Иначе получится другой жанр – не научное произведение, а мистическое.]
Отмеченные обстоятельства вносят решающие коррективы в методологию анализа системы с демонами (каковой, несомненно, является антропосфера). Как ранее отмечалось, достоверность натуралистических моделей, часто используемых экологами и футурологами, применительно к такой системе весьма ограничена. Прогноз ее поведения настоятельно требует других моделей, учитывающих субъективные свойства демонов, и особенно того, который находится на вершине иерархической пирамиды – его цели, ценности, актуально и перспективно доступные средства. В нашем случае речь идет, конечно, о человеческом разуме, хотя как адекватно выстроить цивилизационную пирамиду – большой вопрос. [«Модель с демонами» - это все-таки только модель. А автор все время размывает границу между мыслимыми моделями и миром вещей. Забывается, что мышление человека с физической точки зрения – это совокупность вполне заурядных процессов в нервной ткани, гораздо более заурядных, чем те, которыми обеспечивается жизнь, включая размножение. И итогом мышления является иннервация мышц, движение тела. Говорение и письмо – это такие же движения тела. И если реализованным движением оказывается нажатие на спусковой крючок оружия, то нет необходимости рассматривать его как демонический эффект, а не обычное последствие обычных процессов. Дело меняется, если мы хотим понять, найти смысл, то есть, решаем свою человеческую задачу, до которой внешнему миру нет дела. Тут может пригодиться любая модель, в том числе и модель с демонами.]

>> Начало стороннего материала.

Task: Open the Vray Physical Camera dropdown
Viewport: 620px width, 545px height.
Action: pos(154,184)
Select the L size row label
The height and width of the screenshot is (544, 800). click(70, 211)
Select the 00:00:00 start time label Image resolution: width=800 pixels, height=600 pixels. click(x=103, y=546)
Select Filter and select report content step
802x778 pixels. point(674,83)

Мы вернемся к этому и другим вопросам прогностики в Очерке IV, но для этого необходим ряд дополнительных обобщений.
[1][1] Поэтому, кстати, искателям чудес, мечтающим доказать себе и другим, что «наука» не всесильна, совсем не обязательно зацикливаться на экзотике. Озорная улыбка на лице ребенка гораздо загадочнее для современной науки, чем слеза на лике иконы.

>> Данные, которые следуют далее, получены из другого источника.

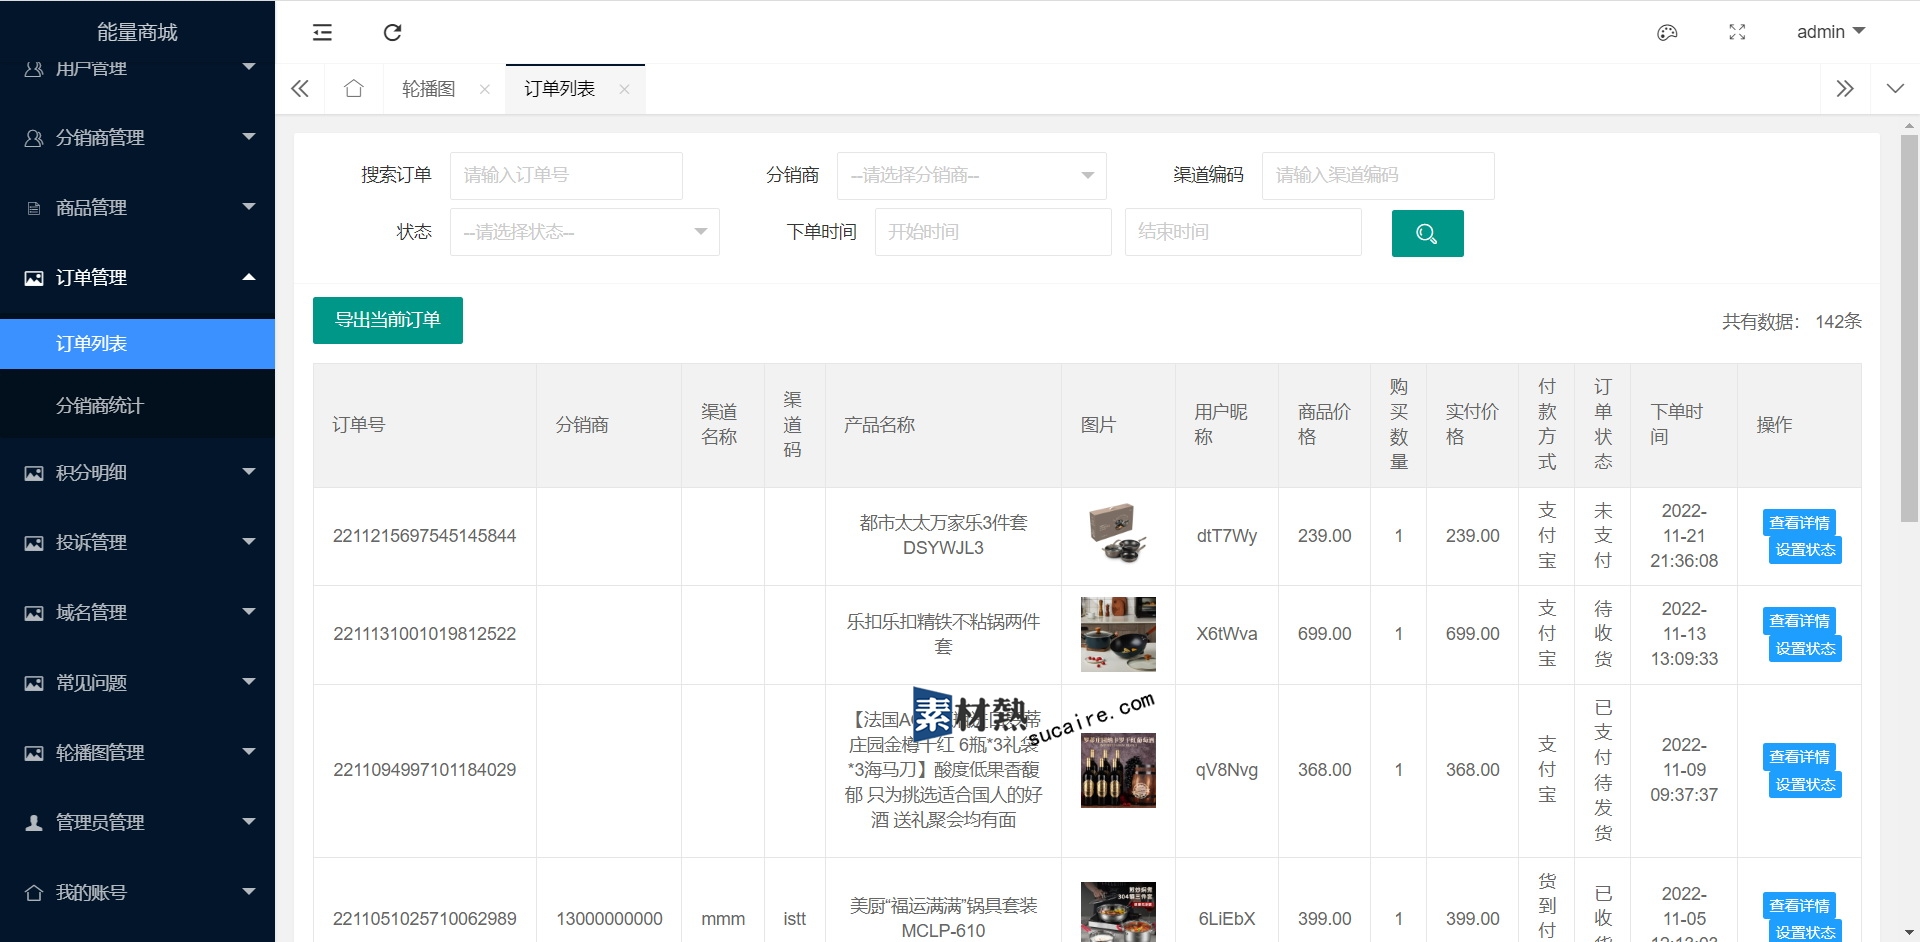1920x942 pixels.
Task: Close the 订单列表 tab
Action: 624,89
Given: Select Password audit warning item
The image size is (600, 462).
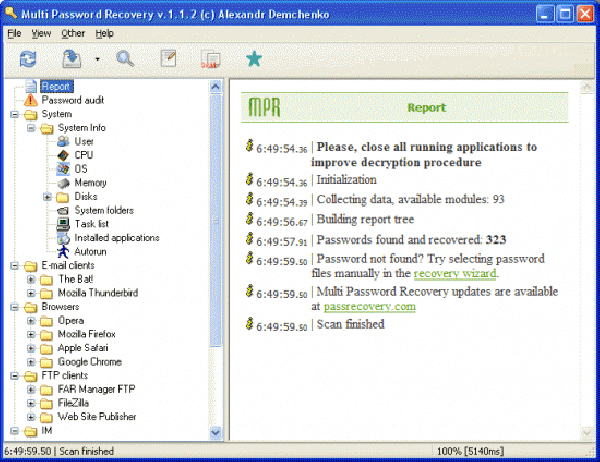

[2][2] Переориентация с интердиктивного (истинностного) на конструктивный (модельный) подход решительно изменяет акценты. Спрашивать следует не о том, возможен ли «вечный двигатель», можно ли передать сигнал со скоростью выше 299792,5 км/сек., но о том, какие для этого необходимы когнитивные модели. Тогда «вечный двигатель», например, потребует ясного конструктивного определения, а проекты сверхсветовых скоростей (см. [Карташов Н.С., 1977], [Перепелица В.Ф., 1986]) будут уже теоретически отработаны к тому моменту, когда в них возникнет практическая необходимость.